# Assigned task
Copy out the part of the piece on "The New Doxology" from "This is certainly" up to and including "should be Biblical.", replacing "ditty" with "tune".

New doesn’t necessarily mean improved.
This is certainly the case for “The New Doxology” by Gateway Worship.
The first verse of the new one is the same as that of the old one, but they’ve added a chorus.
This recent fad of taking some of the greatest hymns of the Christian faith and adding a little ditty of a chorus, presumably, to make it more palatable to a contemporary audience, is not bad in itself (unless, of course, as the cynic in me wonders, it’s just a cash grab–to produce a popular song without having to go through the trouble of writing one). We like to sing choruses these days, so it’s fine to write one for the ol’ classics.
But at least make it a good one! By “good” I mean that it ought well crafted poetically and it should be Biblical.
This is where “The New Doxology” misses the mark. It has us singing bad, or at least weak, theology.
The original song, published in 1709 by Thomas Ken, emphasizes the extent of the praise that the Triune God deserves as the source of all blessings. It is a call for all “creatures . . . below” to praise him. Importantly, “creatures” doesn’t mean animals, but all things that were created. “Creatures here below” is the entire physical creation–which he called “very good.” The inclusion of the “heavenly hosts” in the injunction emphasizes that there is nothing that is not called to praise him who made it. The scope of this particular line is cosmic.

# Provided material
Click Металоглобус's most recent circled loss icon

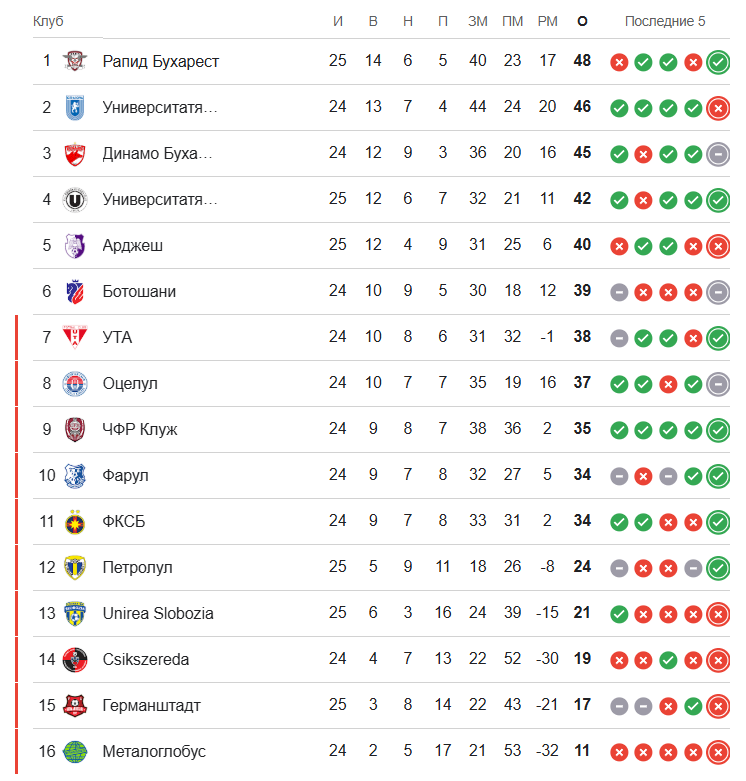click(x=717, y=752)
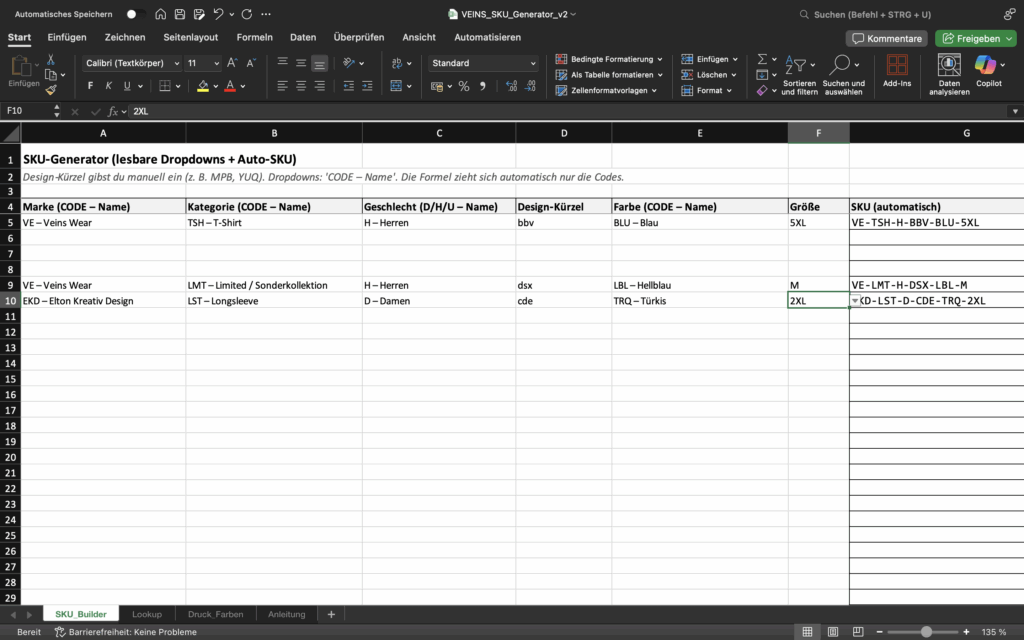This screenshot has height=640, width=1024.
Task: Click the Cut scissors icon
Action: click(50, 60)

# Written response
This is certainly the case for “The New Doxology” by Gateway Worship.
The first verse of the new one is the same as that of the old one, but they’ve added a chorus.
This recent fad of taking some of the greatest hymns of the Christian faith and adding a little tune of a chorus, presumably, to make it more palatable to a contemporary audience, is not bad in itself (unless, of course, as the cynic in me wonders, it’s just a cash grab–to produce a popular song without having to go through the trouble of writing one). We like to sing choruses these days, so it’s fine to write one for the ol’ classics.
But at least make it a good one! By “good” I mean that it ought well crafted poetically and it should be Biblical.